• _THE TASK_
Copy only the lines from the one with "Given: Open the Esp language selector" through the end of the records, exactly as they stand. No pictures belong in the copy.

• _SUPPLIED INFORMATION_
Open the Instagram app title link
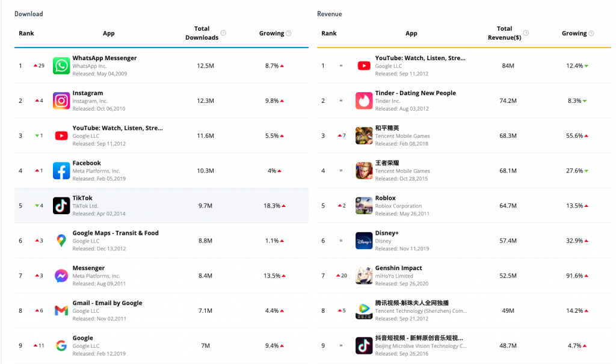616x364 pixels. (88, 93)
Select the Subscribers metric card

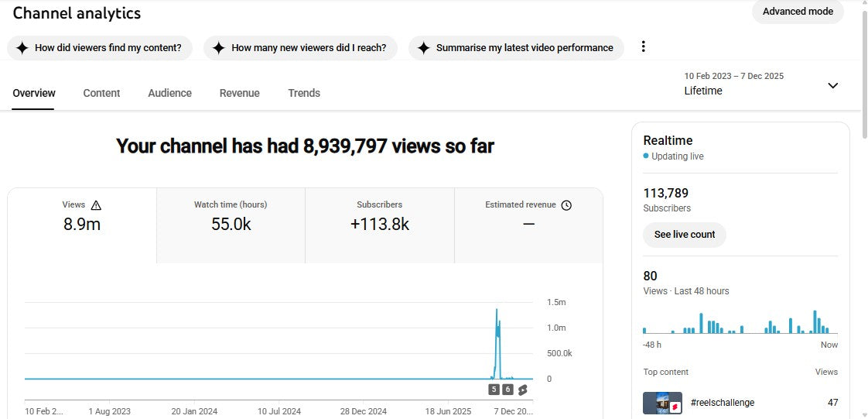pyautogui.click(x=379, y=225)
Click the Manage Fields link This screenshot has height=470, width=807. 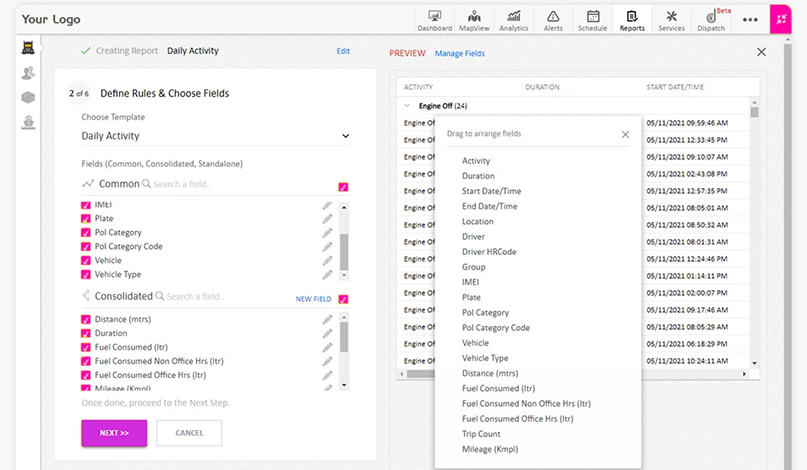click(x=460, y=53)
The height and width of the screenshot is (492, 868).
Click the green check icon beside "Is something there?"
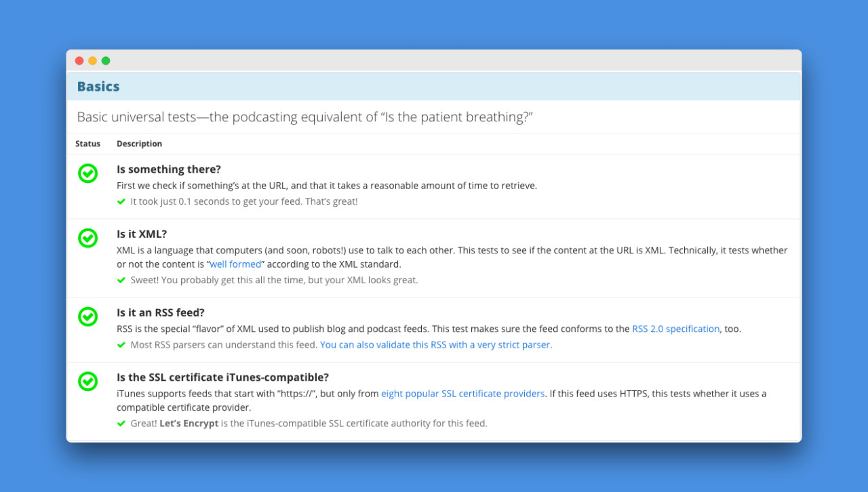pos(87,173)
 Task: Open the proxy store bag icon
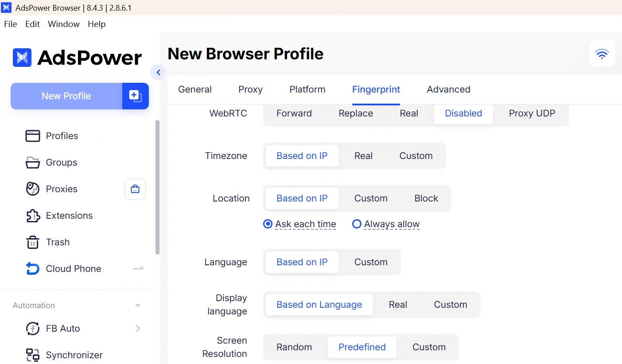[135, 189]
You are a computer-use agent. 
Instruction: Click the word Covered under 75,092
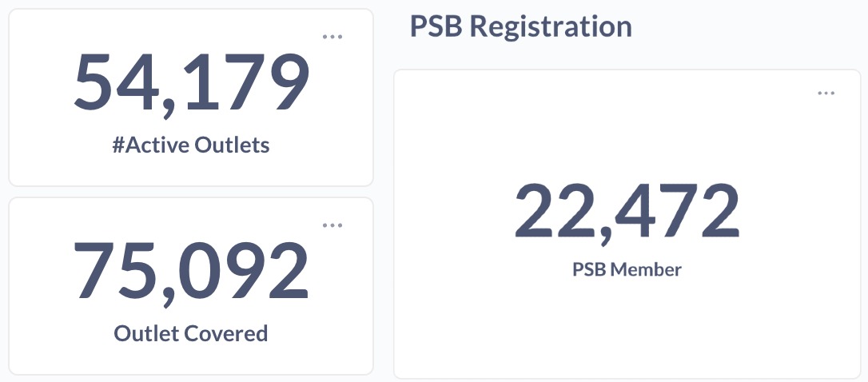point(226,333)
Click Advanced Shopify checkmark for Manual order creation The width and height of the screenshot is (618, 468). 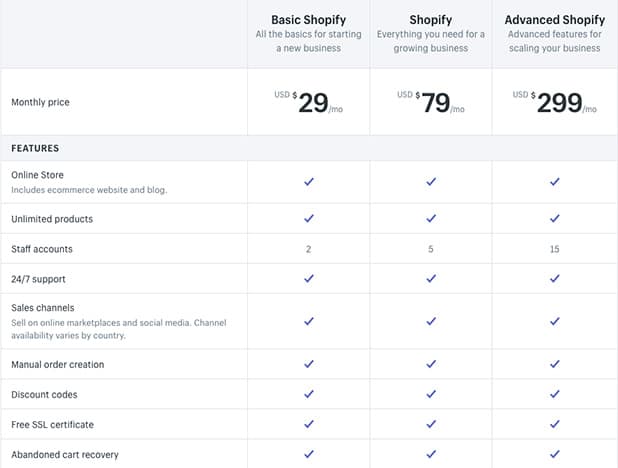coord(554,364)
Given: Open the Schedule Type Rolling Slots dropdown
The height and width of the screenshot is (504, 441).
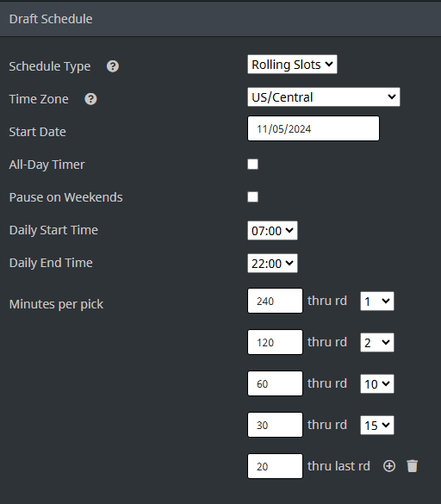Looking at the screenshot, I should point(292,65).
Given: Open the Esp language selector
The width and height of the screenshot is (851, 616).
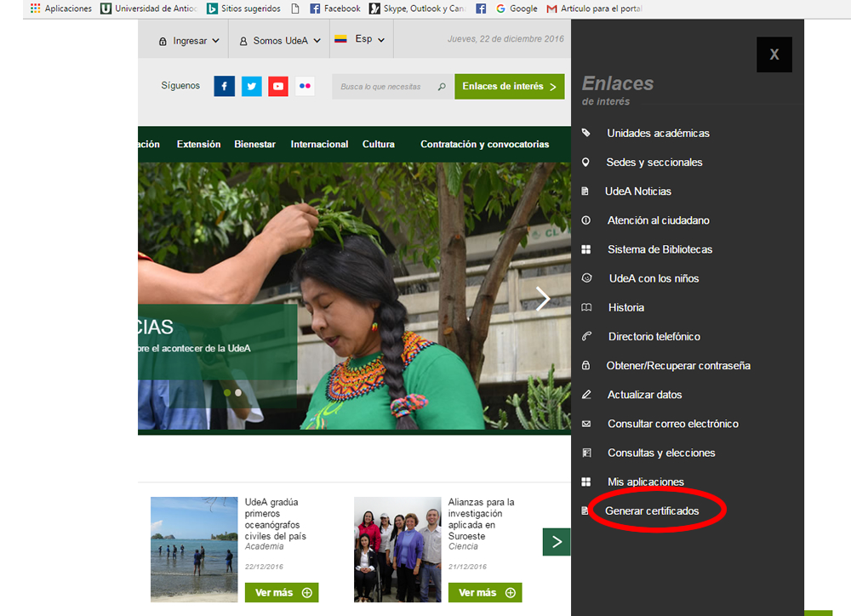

• _THE ANSWER_
Given: Open the Esp language selector
The width and height of the screenshot is (851, 616).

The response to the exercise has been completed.